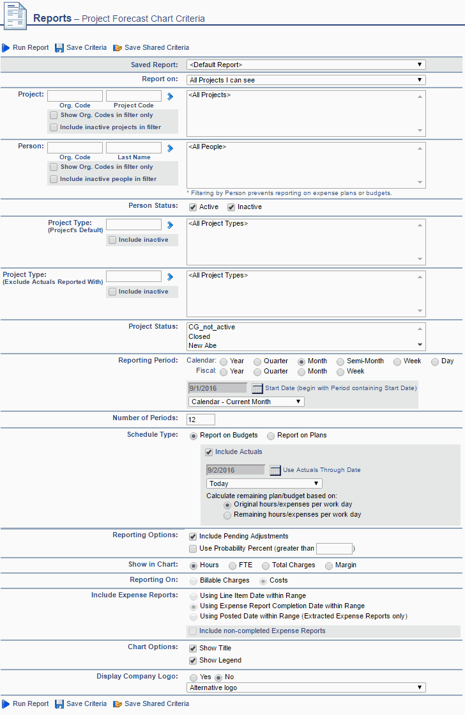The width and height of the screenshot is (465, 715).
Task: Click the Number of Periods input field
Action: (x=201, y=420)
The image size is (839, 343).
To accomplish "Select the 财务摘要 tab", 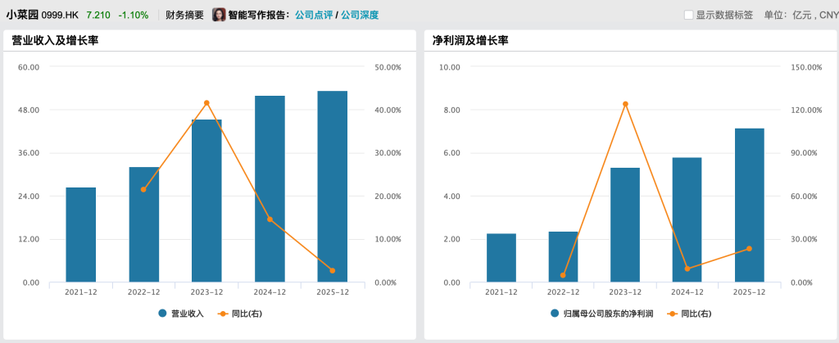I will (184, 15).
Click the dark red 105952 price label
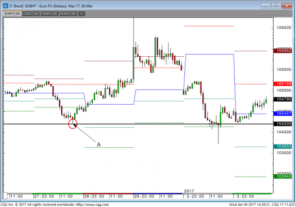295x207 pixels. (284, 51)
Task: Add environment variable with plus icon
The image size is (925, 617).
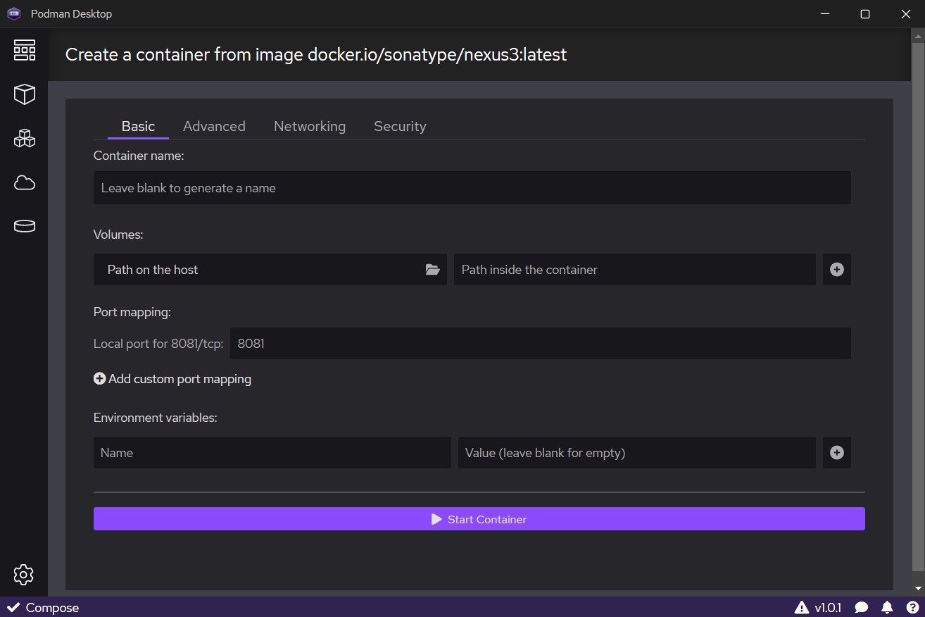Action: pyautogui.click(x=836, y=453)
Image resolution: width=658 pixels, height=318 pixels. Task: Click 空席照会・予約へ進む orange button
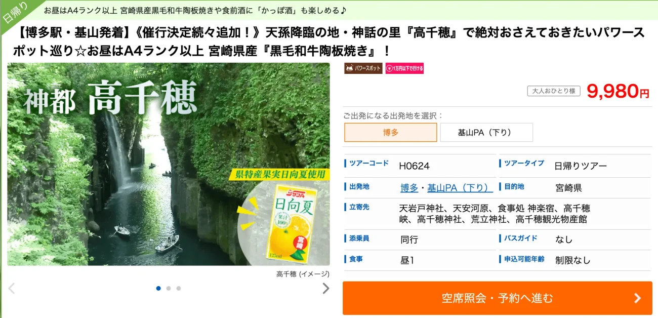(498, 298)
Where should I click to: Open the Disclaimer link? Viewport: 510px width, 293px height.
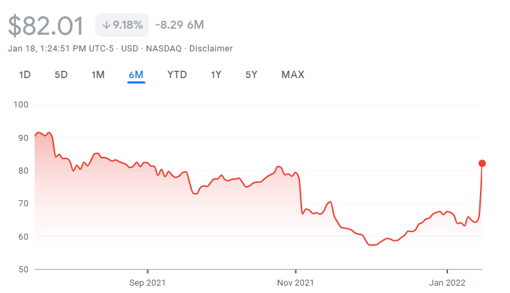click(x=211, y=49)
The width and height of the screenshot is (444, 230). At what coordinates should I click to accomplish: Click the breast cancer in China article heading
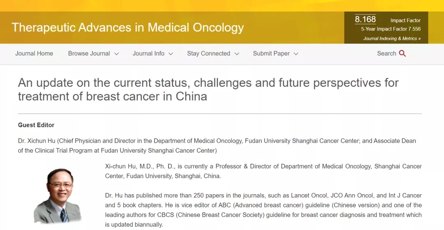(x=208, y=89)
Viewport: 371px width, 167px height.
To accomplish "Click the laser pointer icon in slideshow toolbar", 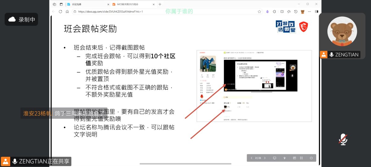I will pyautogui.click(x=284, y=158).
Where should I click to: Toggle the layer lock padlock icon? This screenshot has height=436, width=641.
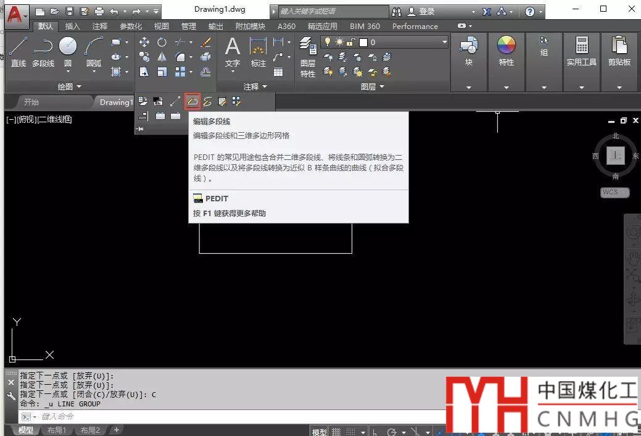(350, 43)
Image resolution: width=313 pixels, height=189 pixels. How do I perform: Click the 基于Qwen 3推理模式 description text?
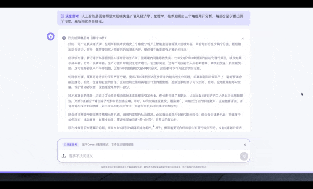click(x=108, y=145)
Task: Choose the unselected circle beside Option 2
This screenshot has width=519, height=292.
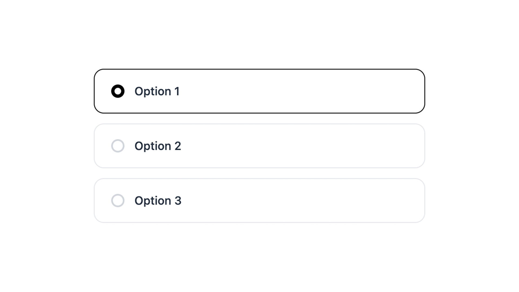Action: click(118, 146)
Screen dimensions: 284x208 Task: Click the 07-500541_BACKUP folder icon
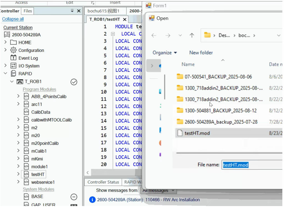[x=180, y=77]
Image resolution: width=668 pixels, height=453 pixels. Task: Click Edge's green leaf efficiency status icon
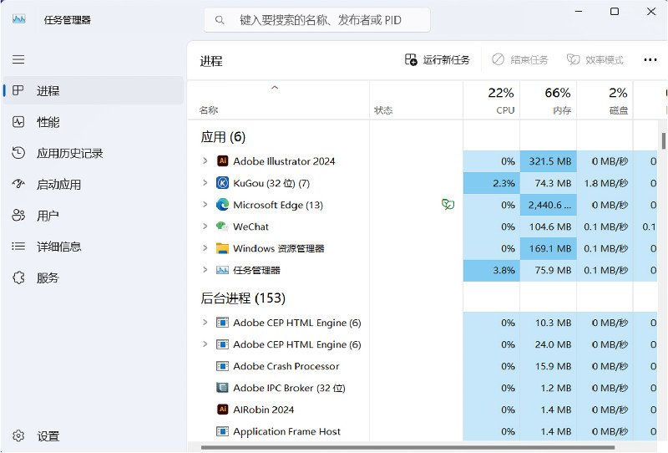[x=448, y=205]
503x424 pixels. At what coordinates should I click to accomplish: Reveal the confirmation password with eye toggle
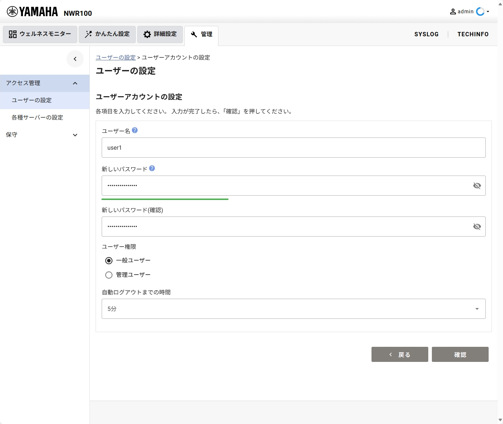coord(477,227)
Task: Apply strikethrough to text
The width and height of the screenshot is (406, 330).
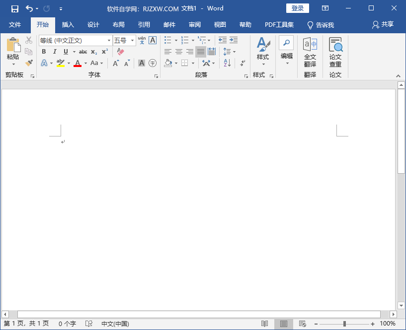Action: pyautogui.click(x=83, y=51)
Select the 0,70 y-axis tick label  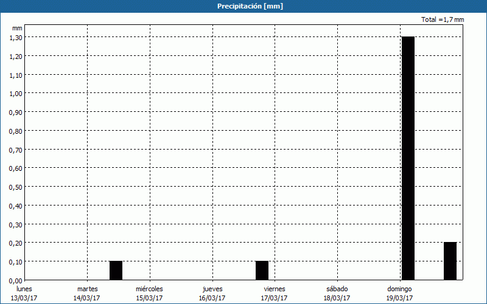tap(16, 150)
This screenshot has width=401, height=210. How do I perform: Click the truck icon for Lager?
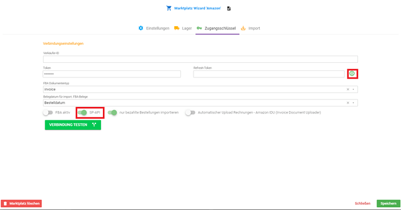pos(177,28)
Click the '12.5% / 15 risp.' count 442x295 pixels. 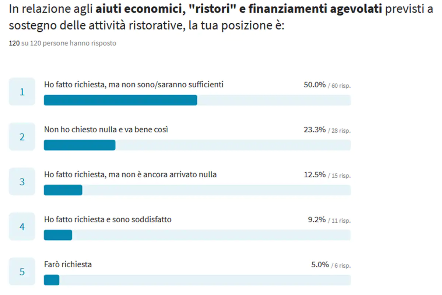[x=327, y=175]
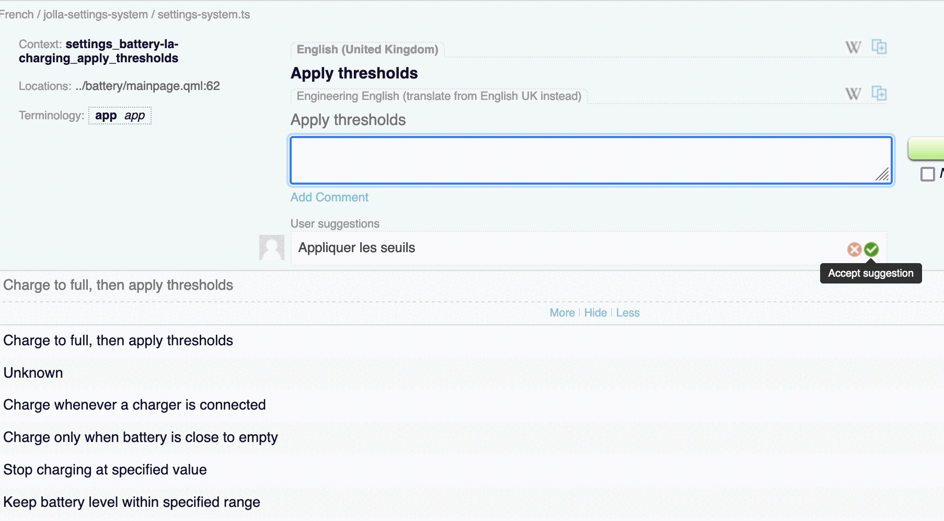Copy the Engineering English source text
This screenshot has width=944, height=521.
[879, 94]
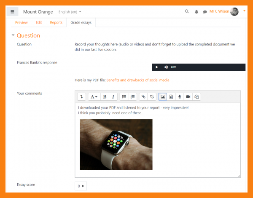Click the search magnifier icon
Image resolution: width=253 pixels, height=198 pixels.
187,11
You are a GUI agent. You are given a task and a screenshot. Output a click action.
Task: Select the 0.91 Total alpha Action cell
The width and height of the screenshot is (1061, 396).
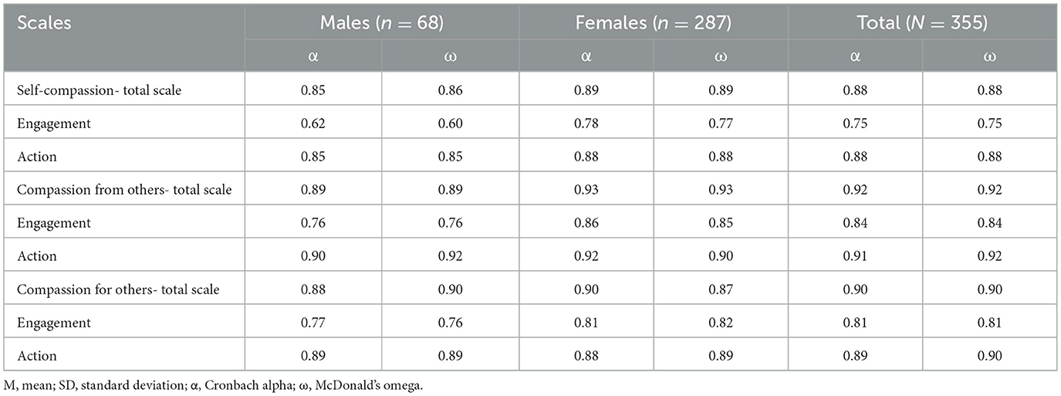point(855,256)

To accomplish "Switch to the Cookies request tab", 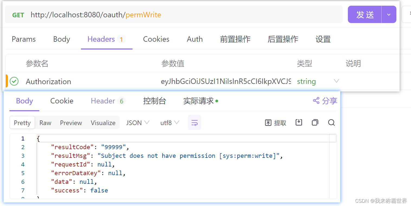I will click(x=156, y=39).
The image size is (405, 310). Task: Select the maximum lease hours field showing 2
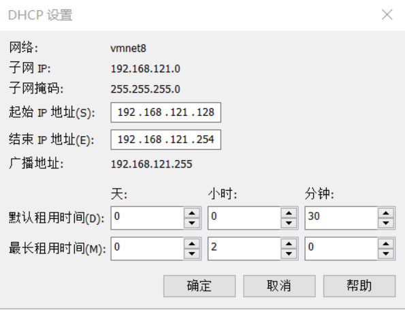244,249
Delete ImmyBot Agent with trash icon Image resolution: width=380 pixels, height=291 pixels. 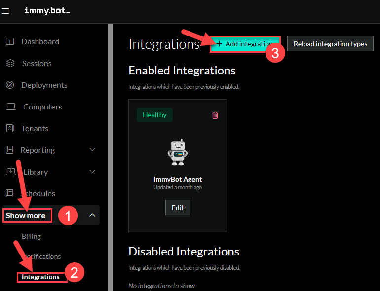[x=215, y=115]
· · · · · · ·
> **Your assignment**
Within the listing above, the stretch from the line with "Where should I click to: Open" down to the line with "Viewport: 371px width, 167px height." is to be given again exactly, end lines included and pictures excluded.

> **Your response**
Where should I click to: Open the Disclaimer link? Viewport: 510px width, 293px height.
click(x=211, y=49)
The width and height of the screenshot is (444, 230). At what coordinates should I click to accomplish: Click the breast cancer in China article heading
(x=208, y=89)
Viewport: 371px width, 167px height.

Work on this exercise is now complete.